### DATASET ###
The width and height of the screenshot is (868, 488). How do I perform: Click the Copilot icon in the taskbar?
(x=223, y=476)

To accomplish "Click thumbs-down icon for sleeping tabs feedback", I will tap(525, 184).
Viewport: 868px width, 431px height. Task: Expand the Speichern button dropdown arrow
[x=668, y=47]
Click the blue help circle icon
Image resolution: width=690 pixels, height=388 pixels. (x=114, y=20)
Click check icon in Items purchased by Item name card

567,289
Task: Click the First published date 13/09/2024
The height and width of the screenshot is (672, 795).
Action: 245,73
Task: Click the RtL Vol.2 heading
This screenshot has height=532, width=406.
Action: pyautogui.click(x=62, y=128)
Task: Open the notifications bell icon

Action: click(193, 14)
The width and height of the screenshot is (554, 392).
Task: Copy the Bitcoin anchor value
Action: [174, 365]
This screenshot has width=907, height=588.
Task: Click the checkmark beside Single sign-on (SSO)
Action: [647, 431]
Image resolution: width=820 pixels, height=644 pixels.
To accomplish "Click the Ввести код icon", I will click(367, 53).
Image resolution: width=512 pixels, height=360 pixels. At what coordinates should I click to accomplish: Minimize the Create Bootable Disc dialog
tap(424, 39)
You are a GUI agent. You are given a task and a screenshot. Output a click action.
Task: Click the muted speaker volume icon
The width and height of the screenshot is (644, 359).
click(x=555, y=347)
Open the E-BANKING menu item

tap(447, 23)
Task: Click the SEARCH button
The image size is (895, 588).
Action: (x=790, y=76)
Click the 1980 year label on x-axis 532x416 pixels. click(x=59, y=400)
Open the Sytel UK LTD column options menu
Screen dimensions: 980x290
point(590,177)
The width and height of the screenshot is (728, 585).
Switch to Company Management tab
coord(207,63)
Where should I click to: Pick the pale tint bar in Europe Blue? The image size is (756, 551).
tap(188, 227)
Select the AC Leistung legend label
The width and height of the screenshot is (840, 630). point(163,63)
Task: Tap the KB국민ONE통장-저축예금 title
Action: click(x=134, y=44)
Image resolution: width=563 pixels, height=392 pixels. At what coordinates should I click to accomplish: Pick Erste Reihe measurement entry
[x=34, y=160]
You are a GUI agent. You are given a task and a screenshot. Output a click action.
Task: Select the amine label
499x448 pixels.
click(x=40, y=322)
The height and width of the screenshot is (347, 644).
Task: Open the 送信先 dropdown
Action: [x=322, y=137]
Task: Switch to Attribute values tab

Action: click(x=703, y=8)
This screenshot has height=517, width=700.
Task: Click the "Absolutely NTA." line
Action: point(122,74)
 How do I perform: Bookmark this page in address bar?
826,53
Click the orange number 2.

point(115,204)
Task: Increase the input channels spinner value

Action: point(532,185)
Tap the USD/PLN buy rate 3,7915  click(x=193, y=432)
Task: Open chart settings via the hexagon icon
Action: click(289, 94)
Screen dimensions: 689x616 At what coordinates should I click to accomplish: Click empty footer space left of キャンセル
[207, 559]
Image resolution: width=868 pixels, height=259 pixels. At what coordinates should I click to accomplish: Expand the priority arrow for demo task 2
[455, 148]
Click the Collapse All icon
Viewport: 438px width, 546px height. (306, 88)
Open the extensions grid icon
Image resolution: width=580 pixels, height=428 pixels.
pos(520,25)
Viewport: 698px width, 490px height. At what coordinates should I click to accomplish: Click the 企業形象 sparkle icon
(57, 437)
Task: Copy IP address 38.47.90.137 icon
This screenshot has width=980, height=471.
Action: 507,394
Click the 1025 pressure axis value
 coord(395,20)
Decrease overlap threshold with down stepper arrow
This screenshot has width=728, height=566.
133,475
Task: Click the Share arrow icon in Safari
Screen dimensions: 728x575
###
## WORK TO BE COMPLETED
Transcribe the listing in full, line by line.

## WRITTEN RESPONSE
The width and height of the screenshot is (868, 488). How do I perform: Click the Copilot icon in the taskbar?
(x=223, y=476)

To accomplish "Click thumbs-down icon for sleeping tabs feedback", I will tap(525, 184).
Viewport: 868px width, 431px height. Task: Expand the Speichern button dropdown arrow
[x=668, y=47]
Click the blue help circle icon
Image resolution: width=690 pixels, height=388 pixels. (x=114, y=20)
Click check icon in Items purchased by Item name card

567,289
Task: Click the First published date 13/09/2024
The height and width of the screenshot is (672, 795).
Action: 245,73
Task: Click the RtL Vol.2 heading
This screenshot has height=532, width=406.
Action: pyautogui.click(x=62, y=128)
Task: Open the notifications bell icon

Action: click(193, 14)
The width and height of the screenshot is (554, 392).
Task: Copy the Bitcoin anchor value
Action: [174, 365]
This screenshot has width=907, height=588.
Task: Click the checkmark beside Single sign-on (SSO)
Action: [647, 431]
Image resolution: width=820 pixels, height=644 pixels.
To accomplish "Click the Ввести код icon", I will click(367, 53).
Image resolution: width=512 pixels, height=360 pixels. At what coordinates should I click to accomplish: Minimize the Create Bootable Disc dialog
tap(424, 39)
You are a GUI agent. You are given a task and a screenshot. Output a click action.
Task: Click the muted speaker volume icon
The width and height of the screenshot is (644, 359).
click(x=555, y=347)
Open the E-BANKING menu item

tap(447, 23)
Task: Click the SEARCH button
The image size is (895, 588).
Action: (x=790, y=76)
Click the 1980 year label on x-axis 532x416 pixels. click(x=59, y=400)
Open the Sytel UK LTD column options menu
Screen dimensions: 980x290
point(590,177)
The width and height of the screenshot is (728, 585).
Switch to Company Management tab
coord(207,63)
Where should I click to: Pick the pale tint bar in Europe Blue? The image size is (756, 551).
tap(188, 227)
Select the AC Leistung legend label
The width and height of the screenshot is (840, 630). point(163,63)
Task: Tap the KB국민ONE통장-저축예금 title
Action: click(x=134, y=44)
Image resolution: width=563 pixels, height=392 pixels. At what coordinates should I click to accomplish: Pick Erste Reihe measurement entry
[x=34, y=160]
You are a GUI agent. You are given a task and a screenshot. Output a click action.
Task: Select the amine label
499x448 pixels.
click(x=40, y=322)
The height and width of the screenshot is (347, 644).
Task: Open the 送信先 dropdown
Action: [x=322, y=137]
Task: Switch to Attribute values tab

Action: click(x=703, y=8)
This screenshot has height=517, width=700.
Task: Click the "Absolutely NTA." line
Action: point(122,74)
 How do I perform: Bookmark this page in address bar?
826,53
Click the orange number 2.

point(115,204)
Task: Increase the input channels spinner value

Action: point(532,185)
Tap the USD/PLN buy rate 3,7915  click(x=193, y=432)
Task: Open chart settings via the hexagon icon
Action: click(289, 94)
Screen dimensions: 689x616 At what coordinates should I click to accomplish: Click empty footer space left of キャンセル
[207, 559]
Image resolution: width=868 pixels, height=259 pixels. At what coordinates should I click to accomplish: Expand the priority arrow for demo task 2
[455, 148]
Click the Collapse All icon
Viewport: 438px width, 546px height. (306, 88)
Open the extensions grid icon
Image resolution: width=580 pixels, height=428 pixels.
pos(520,25)
Viewport: 698px width, 490px height. At what coordinates should I click to accomplish: Click the 企業形象 sparkle icon
(57, 437)
Task: Copy IP address 38.47.90.137 icon
This screenshot has width=980, height=471.
Action: 507,394
Click the 1025 pressure axis value
 coord(395,20)
Decrease overlap threshold with down stepper arrow
This screenshot has width=728, height=566.
133,475
Task: Click the Share arrow icon in Safari
Screen dimensions: 728x575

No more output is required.